Writing Custom Templates from Scratch

  • A template repo must have a template directory that holds the template files.

  • A template repo may have a metadata file for the template which can be either a meta.js or meta.json file. It can contain the following fields:

    • prompts: used to collect user options data;

    • filters: used to conditional filter files to render.

    • completeMessage: the message to be displayed to the user when the template has been generated. You can include custom instruction here.

prompts

The prompts field in the metadata file should be an object hash containing prompts for the user. For each entry, the key is the variable name and the value is an Inquirer.js question object. Example:

{
  "prompts": {
    "name": {
      "type": "string",
      "required": true,
      "message": "Project name"
    }
  }
}

After all prompts are finished, all files inside template will be rendered using Handlebars, with the prompt results as the data.

Conditional Prompts

A prompt can be made conditional by adding a when field, which should be a JavaScript expression evaluated with data collected from previous prompts. For example:

{
  "prompts": {
    "lint": {
      "type": "confirm",
      "message": "Use a linter?"
    },
    "lintConfig": {
      "when": "lint",
      "type": "list",
      "message": "Pick a lint config",
      "choices": [
        "standard",
        "airbnb",
        "none"
      ]
    }
  }
}

The prompt for lintConfig will only be triggered when the user answered yes to the lint prompt.

• _DATA_:
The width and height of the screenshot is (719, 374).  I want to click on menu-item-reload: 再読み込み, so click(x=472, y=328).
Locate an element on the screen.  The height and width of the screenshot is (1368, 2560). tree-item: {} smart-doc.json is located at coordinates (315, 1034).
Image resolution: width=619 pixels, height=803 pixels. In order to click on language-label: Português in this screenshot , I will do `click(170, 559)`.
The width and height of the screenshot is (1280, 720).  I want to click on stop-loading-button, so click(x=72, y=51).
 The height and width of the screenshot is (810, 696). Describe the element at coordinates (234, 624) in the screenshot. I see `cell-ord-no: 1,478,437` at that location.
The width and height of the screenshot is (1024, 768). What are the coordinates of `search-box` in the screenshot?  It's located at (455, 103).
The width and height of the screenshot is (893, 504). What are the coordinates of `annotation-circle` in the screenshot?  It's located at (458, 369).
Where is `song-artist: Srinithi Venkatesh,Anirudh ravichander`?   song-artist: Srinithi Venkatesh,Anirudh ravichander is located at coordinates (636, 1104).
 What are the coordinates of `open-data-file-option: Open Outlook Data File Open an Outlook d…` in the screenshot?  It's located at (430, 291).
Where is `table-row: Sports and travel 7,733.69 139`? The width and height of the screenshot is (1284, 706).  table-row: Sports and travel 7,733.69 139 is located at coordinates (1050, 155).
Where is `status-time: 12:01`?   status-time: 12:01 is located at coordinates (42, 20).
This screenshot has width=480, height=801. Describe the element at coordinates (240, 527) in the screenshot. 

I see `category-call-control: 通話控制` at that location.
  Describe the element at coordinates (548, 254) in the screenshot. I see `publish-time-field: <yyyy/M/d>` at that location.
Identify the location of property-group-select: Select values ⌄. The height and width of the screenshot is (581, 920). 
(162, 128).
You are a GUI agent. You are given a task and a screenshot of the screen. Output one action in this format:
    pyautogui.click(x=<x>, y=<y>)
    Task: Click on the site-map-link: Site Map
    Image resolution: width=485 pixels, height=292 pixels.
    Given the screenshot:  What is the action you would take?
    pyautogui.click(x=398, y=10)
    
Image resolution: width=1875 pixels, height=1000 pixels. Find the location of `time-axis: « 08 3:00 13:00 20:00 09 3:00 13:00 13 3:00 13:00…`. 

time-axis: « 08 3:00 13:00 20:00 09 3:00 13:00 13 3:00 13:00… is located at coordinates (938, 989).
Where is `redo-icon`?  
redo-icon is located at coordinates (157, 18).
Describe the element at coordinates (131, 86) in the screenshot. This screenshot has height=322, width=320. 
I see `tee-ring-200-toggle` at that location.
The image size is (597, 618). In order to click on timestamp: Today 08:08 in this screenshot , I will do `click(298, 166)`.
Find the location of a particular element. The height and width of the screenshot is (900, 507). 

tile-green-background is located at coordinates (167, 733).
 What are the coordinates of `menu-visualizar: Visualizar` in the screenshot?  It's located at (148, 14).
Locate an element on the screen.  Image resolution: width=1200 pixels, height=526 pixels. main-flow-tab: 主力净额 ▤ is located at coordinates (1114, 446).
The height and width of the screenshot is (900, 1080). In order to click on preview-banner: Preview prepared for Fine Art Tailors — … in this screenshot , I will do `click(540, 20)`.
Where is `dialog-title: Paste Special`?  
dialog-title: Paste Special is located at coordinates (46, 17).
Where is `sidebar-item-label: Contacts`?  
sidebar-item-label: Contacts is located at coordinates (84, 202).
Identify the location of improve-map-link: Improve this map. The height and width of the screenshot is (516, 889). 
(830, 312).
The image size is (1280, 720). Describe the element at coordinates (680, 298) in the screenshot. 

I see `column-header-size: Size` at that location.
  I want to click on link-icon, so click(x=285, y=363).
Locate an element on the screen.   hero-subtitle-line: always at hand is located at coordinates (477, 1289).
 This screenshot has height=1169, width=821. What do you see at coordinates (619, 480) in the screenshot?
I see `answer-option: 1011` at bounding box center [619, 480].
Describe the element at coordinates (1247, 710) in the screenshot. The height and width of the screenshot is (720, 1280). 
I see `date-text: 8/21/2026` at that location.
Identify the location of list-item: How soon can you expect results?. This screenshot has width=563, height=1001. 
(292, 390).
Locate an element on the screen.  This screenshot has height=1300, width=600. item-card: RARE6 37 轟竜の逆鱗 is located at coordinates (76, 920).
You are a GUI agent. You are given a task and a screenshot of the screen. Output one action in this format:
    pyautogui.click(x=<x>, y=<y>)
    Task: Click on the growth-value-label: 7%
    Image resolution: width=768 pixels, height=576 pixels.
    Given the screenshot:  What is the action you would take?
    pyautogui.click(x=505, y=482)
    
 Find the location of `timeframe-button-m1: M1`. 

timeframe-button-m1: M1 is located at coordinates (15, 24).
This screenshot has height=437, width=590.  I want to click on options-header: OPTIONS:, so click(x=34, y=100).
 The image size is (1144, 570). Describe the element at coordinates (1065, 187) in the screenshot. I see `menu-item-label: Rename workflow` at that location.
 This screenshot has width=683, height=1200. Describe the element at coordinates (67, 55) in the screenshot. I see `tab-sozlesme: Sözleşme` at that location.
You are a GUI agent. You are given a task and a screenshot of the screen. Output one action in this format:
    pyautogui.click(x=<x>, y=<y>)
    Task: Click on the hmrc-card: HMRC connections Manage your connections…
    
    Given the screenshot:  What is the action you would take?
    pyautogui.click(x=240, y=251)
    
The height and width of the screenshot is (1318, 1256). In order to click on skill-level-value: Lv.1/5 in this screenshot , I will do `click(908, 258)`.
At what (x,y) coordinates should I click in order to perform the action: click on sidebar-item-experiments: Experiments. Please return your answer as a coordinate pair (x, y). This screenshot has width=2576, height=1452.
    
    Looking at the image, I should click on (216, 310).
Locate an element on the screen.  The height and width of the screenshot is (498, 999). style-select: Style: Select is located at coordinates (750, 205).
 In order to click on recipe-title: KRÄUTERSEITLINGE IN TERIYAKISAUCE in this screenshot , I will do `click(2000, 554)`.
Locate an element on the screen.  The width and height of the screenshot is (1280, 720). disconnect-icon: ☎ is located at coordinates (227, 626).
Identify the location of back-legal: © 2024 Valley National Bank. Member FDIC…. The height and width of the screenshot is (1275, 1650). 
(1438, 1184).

• _TASK DIRECTIONS_: Continue the guide above on writing custom templates, picking up right after its last sentence.

• _RESPONSE TO THIS EXERCISE_:
Pre-registered Handlebars Helpers

Two commonly used Handlebars helpers, if_eq and unless_eq are pre-registered:

{{#if_eq lintConfig "airbnb"}};{{/if_eq}}
Custom Handlebars Helpers

You may want to register additional Handlebars helpers using the helpers property in the metadata file. The object key is the helper name:

module.exports = {
  helpers: {
    lowercase: str => str.toLowerCase()
  }
}

Upon registration, they can be used as follows:

{{ lowercase name }}

File filters

The filters field in the metadata file should be an object hash containing file filtering rules. For each entry, the key is a minimatch glob pattern and the value is a JavaScript expression evaluated in the context of prompt answers data. Example:

{
  "filters": {
    "test/**/*": "needTests"
  }
}

Files under test will only be generated if the user answered yes to the prompt for needTests.

Note that the dot option for minimatch is set to true so glob patterns would also match dotfiles by default.